Material provided
§
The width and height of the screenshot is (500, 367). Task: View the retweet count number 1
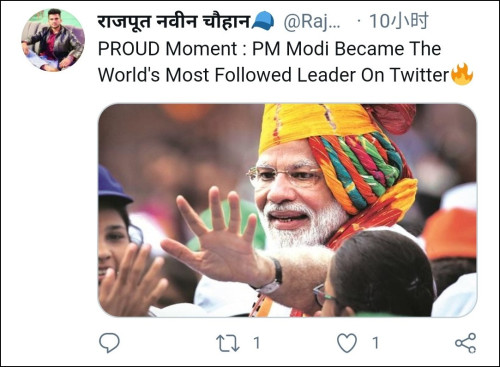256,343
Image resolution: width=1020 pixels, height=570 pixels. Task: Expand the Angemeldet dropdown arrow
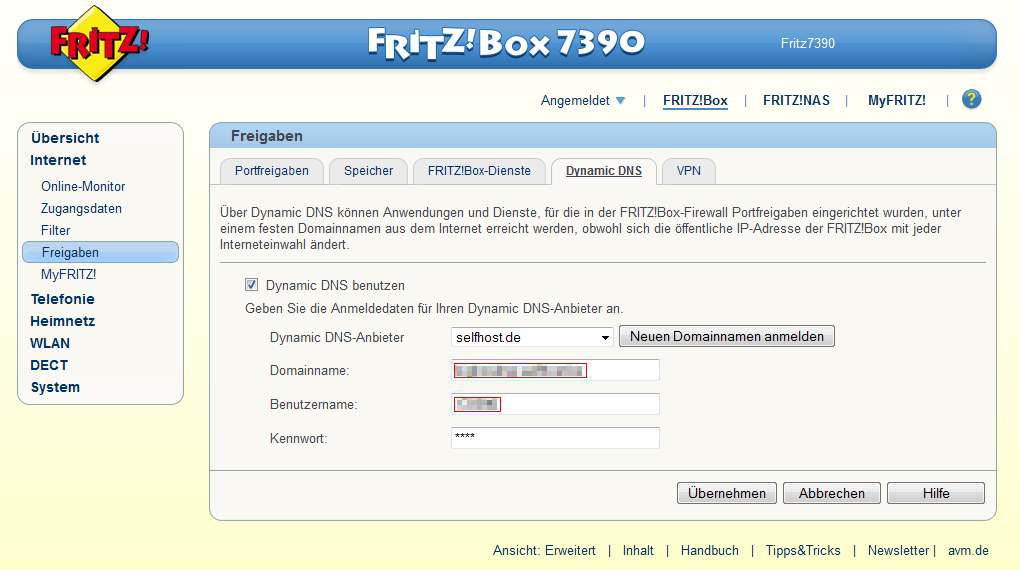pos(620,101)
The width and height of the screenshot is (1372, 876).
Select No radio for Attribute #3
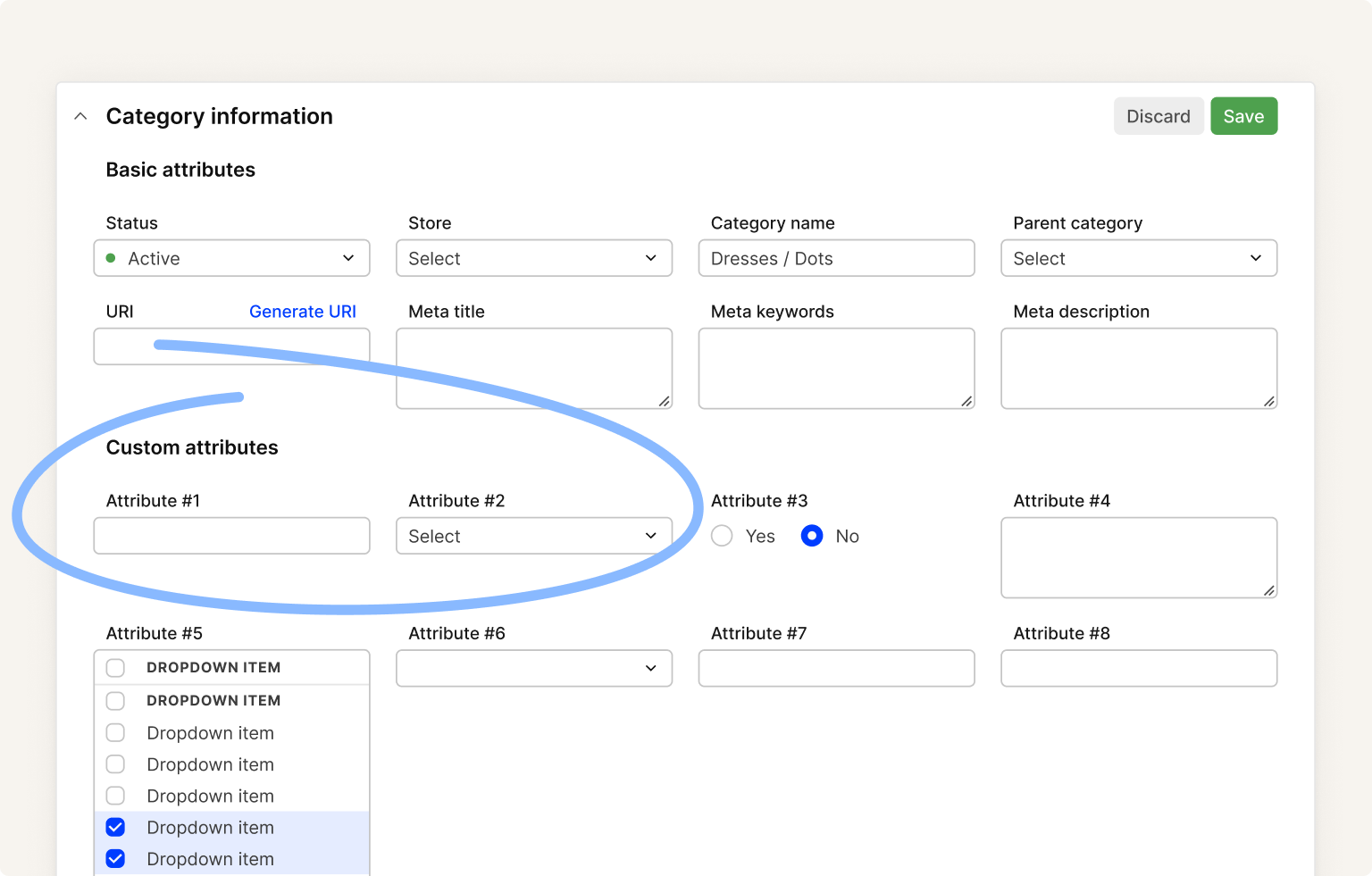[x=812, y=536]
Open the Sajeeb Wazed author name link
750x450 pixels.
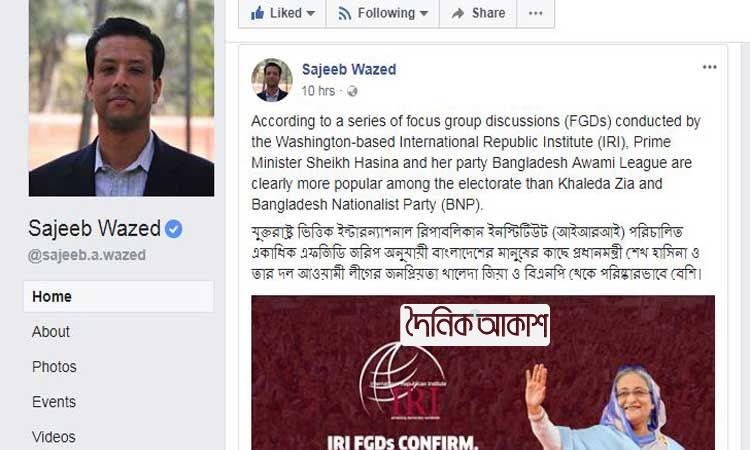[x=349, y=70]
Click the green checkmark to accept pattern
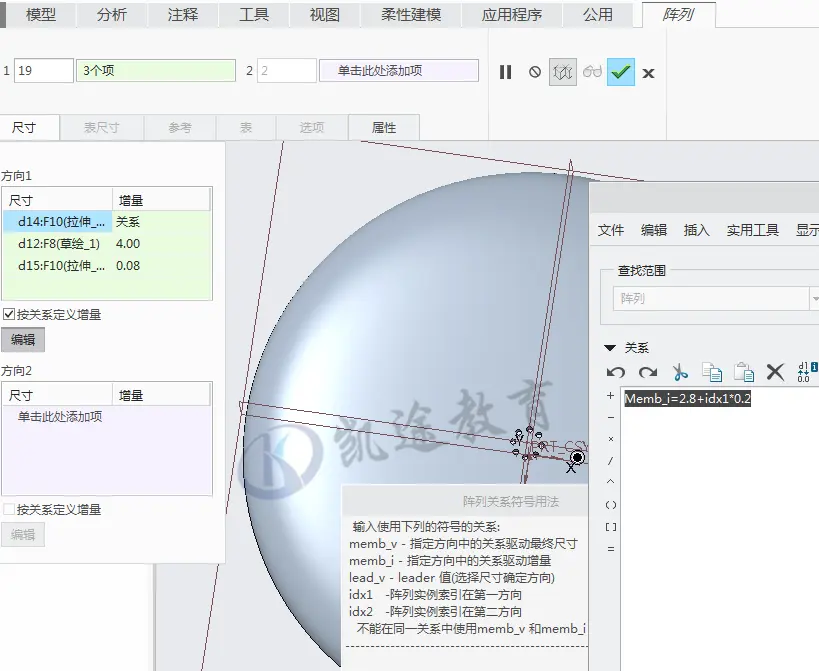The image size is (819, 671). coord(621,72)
§
Your copy must start at the line that holds "Image resolution: width=1020" and end at the last line of the data, both included; it must contain no pictures.

Task answer
Image resolution: width=1020 pixels, height=570 pixels. Task: Expand the Angemeldet dropdown arrow
pos(620,101)
The width and height of the screenshot is (1372, 876).
Select No radio for Attribute #3
[x=812, y=536]
Open the Sajeeb Wazed author name link
750x450 pixels.
[x=349, y=70]
Click the green checkmark to accept pattern
The image size is (819, 671). coord(621,72)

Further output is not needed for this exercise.